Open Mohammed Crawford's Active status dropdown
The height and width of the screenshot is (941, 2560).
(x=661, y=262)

══════════

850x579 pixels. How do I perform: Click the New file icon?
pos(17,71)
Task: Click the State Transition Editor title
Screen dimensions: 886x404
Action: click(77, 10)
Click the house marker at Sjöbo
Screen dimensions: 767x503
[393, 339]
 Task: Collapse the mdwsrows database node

══════════

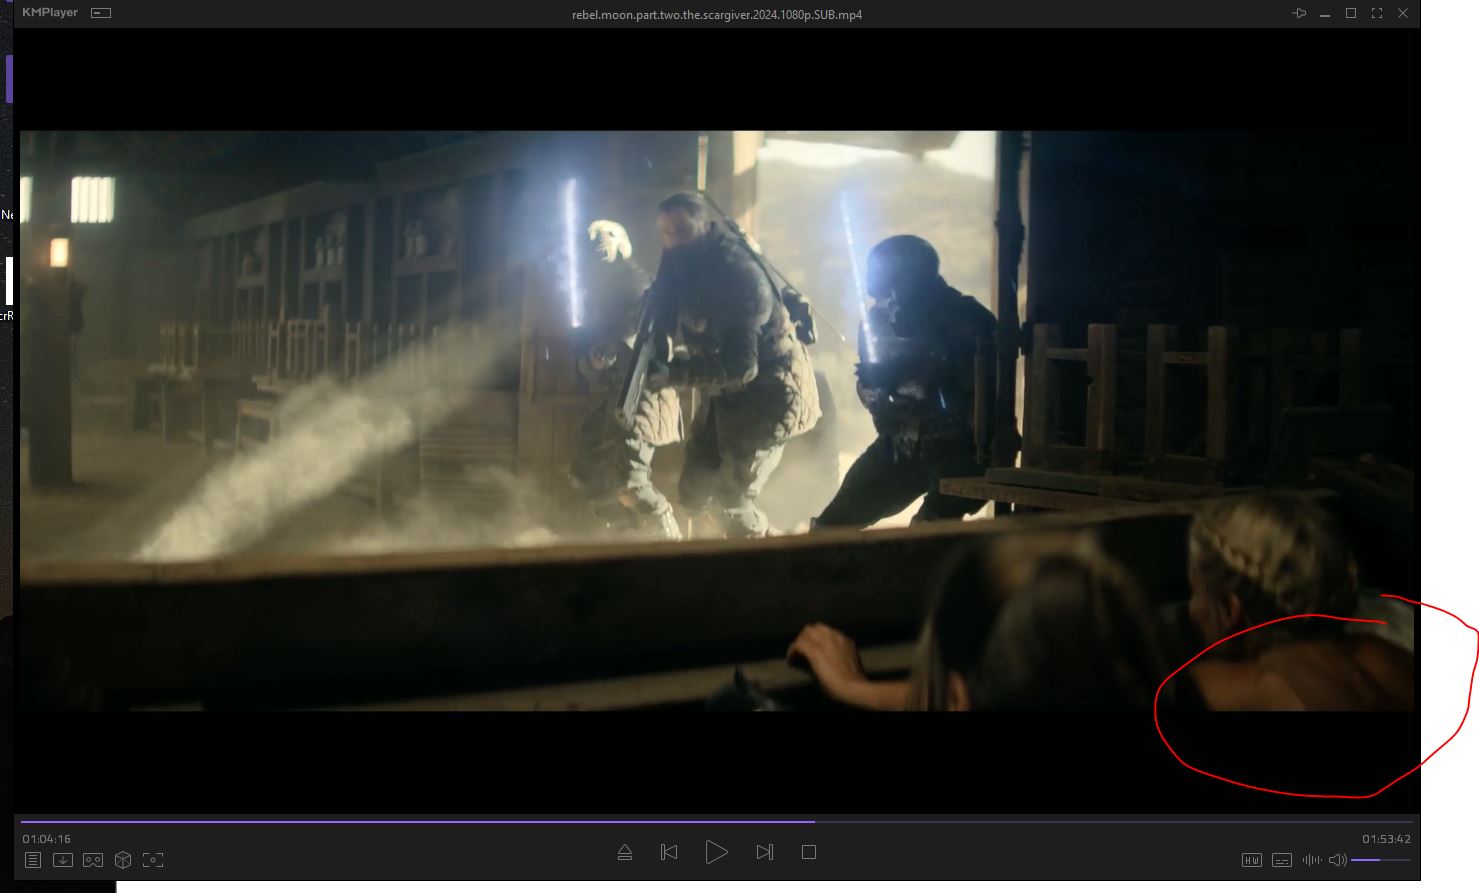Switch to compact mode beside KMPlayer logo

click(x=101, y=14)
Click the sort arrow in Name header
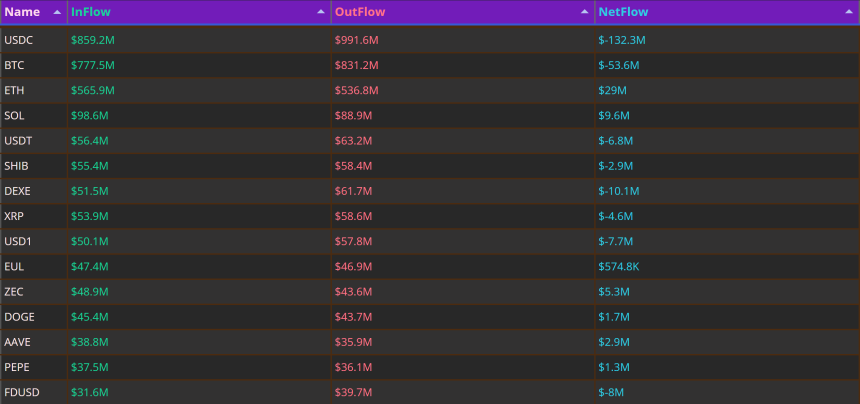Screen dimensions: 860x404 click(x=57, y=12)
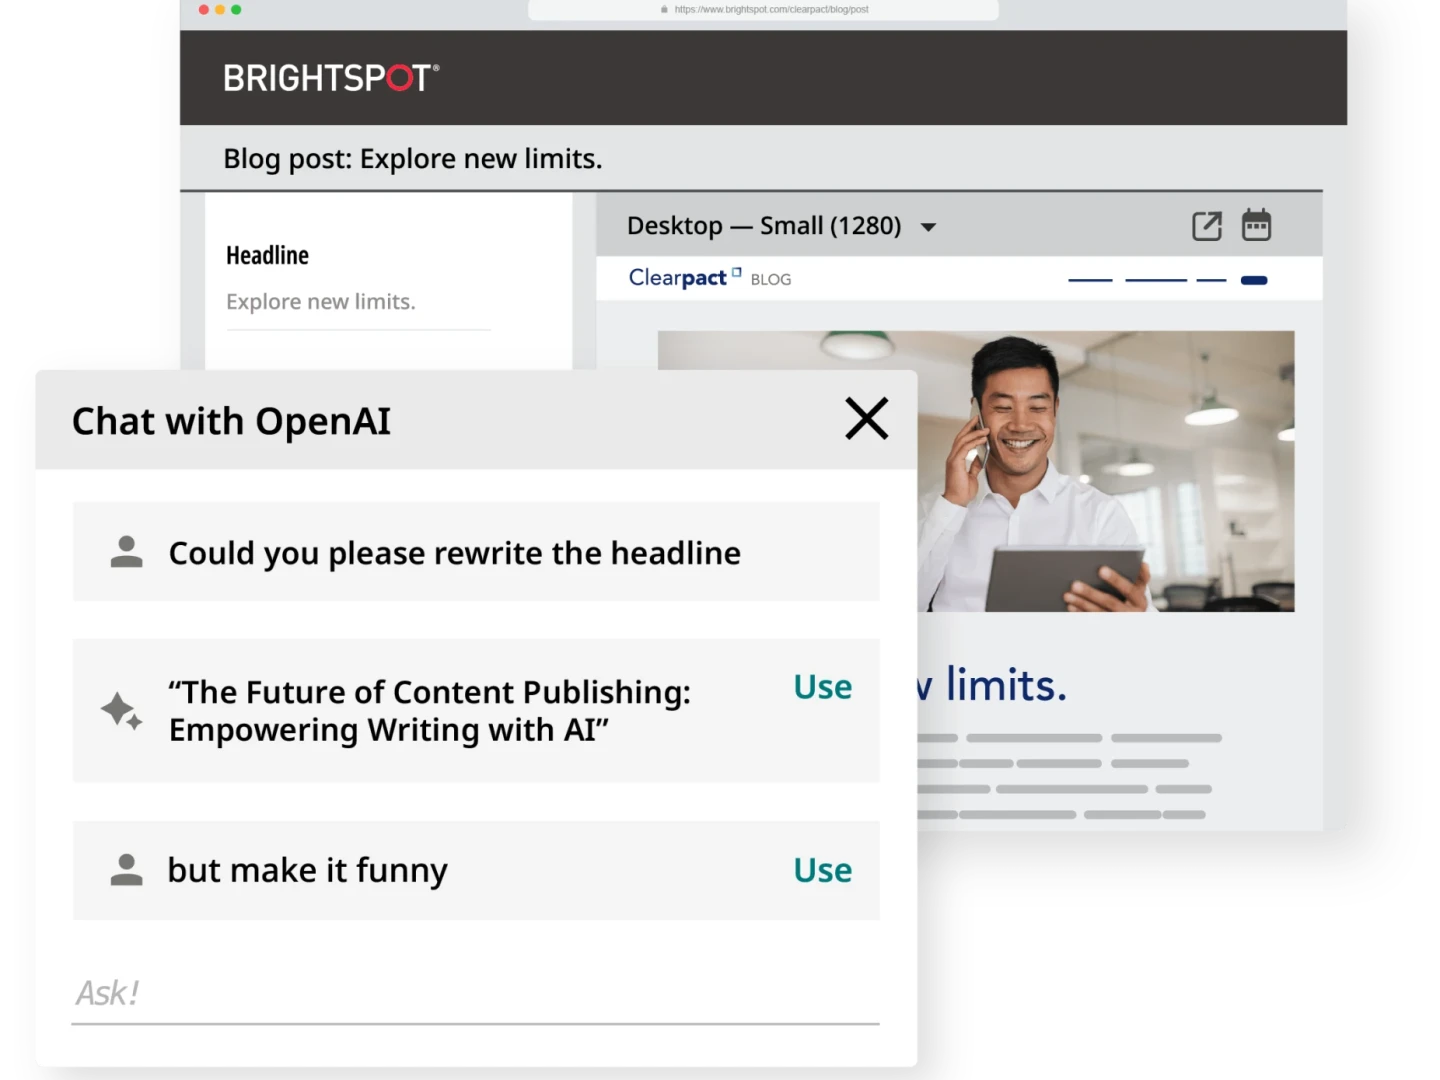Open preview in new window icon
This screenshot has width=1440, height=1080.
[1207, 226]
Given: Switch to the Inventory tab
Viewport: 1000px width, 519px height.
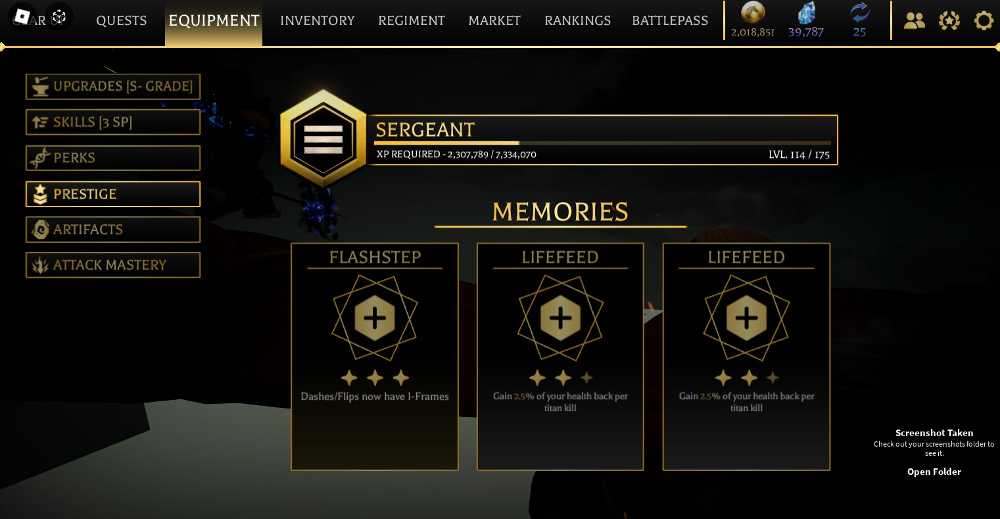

══════════

→ EXERCISE OBJECTIVE: Copy the lines of the data above exactly as written, beginning with the line containing "Screen dimensions: 886x404" and ending with the line containing "Task: Collapse the mdwsrows database node", and leave out all other lines.

→ RESPONSE AREA:
Screen dimensions: 886x404
Action: click(77, 10)
Click the house marker at Sjöbo
Screen dimensions: 767x503
[393, 339]
 Task: Collapse the mdwsrows database node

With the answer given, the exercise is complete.